In this section we show how to do summary statistics using Stata. This section include three subsection. The first one deals with commands to describe a whole dataset, the second one, with commands to describe a single variable and the third one with command to describe a set of variables.
Describe a dataset
- 'des' (describe) : gives the size of the file, the number of observation, the number of variable, the list, labels, types for each variable.
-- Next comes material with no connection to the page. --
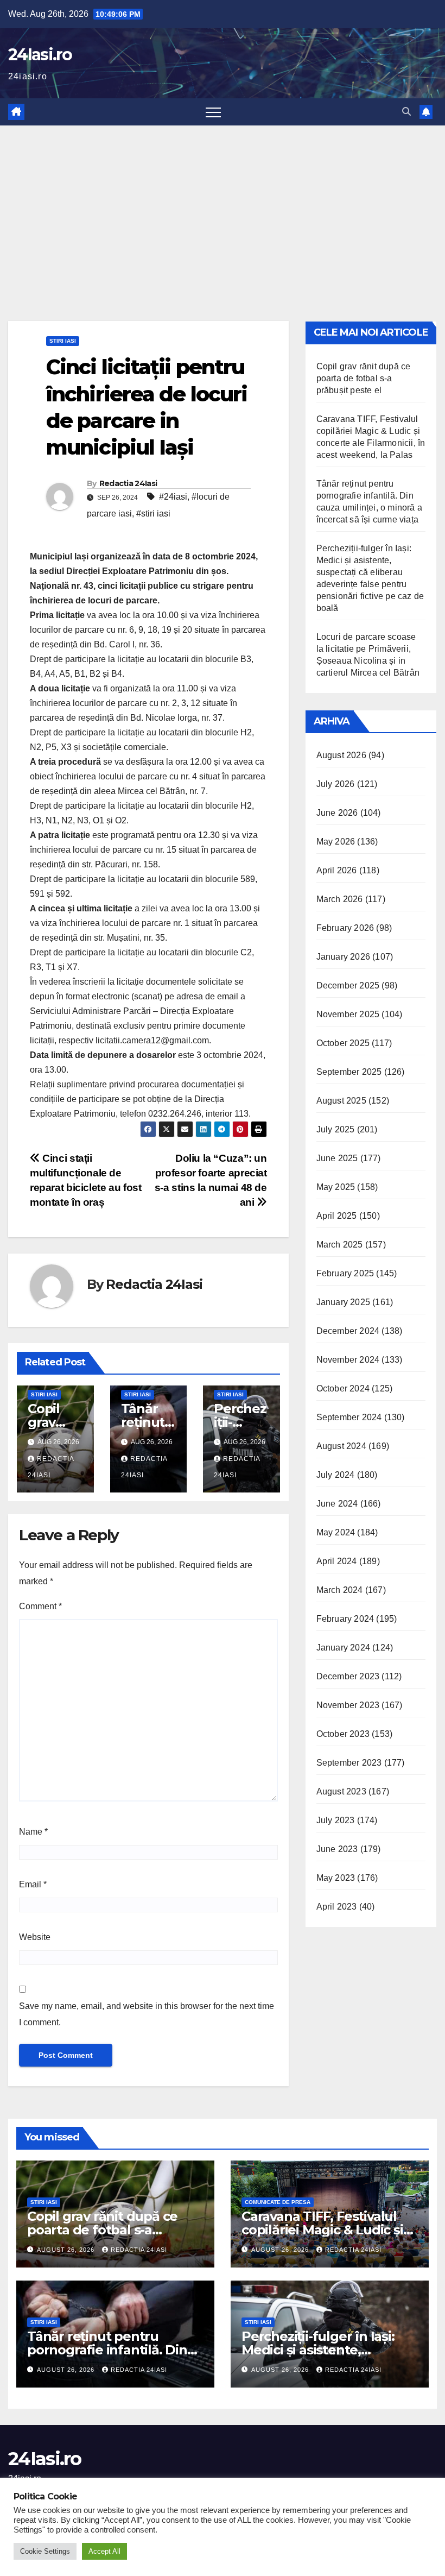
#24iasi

- 'des, s' (describe short) : gives only the size of the file, the number of observations, the number of variables.
- 'des' return the number of changes since last save, the number of variables 'r(k)', the number of observations 'r(N)'.
. sysuse cancer, clear (Patient Survival in Drug Trial) . describe . des, s . ret list
- su, d
- robmean : robust mean
- corr returns the matrix of linear correlation between a set of variables.
- corr, cov returns the covariance matrix.
Here is an example. We first simulate a y and x such that there is a positive correlation between them. We plot the two variables and look at the correlation.
. clear . set obs 1000 . gen x = invnorm(uniform()) . gen u = invnorm(uniform()) . gen y = x + u . tw sc y x || lfit y x . corr y x (obs=1000) | y x -------------+------------------ y | 1.0000 x | 0.7197 1.0000
- wincorr returns the winsorized correlation : tails have replaced by a limit value. This is useful if some extreme values have a big influence on the correlation coefficient.
- spearman and spearman2 gives the Spearman's rank correlation between two variables. This statistics is less sensitive to outliers than Pearson's linear correlation. This is often useful as a robustness check.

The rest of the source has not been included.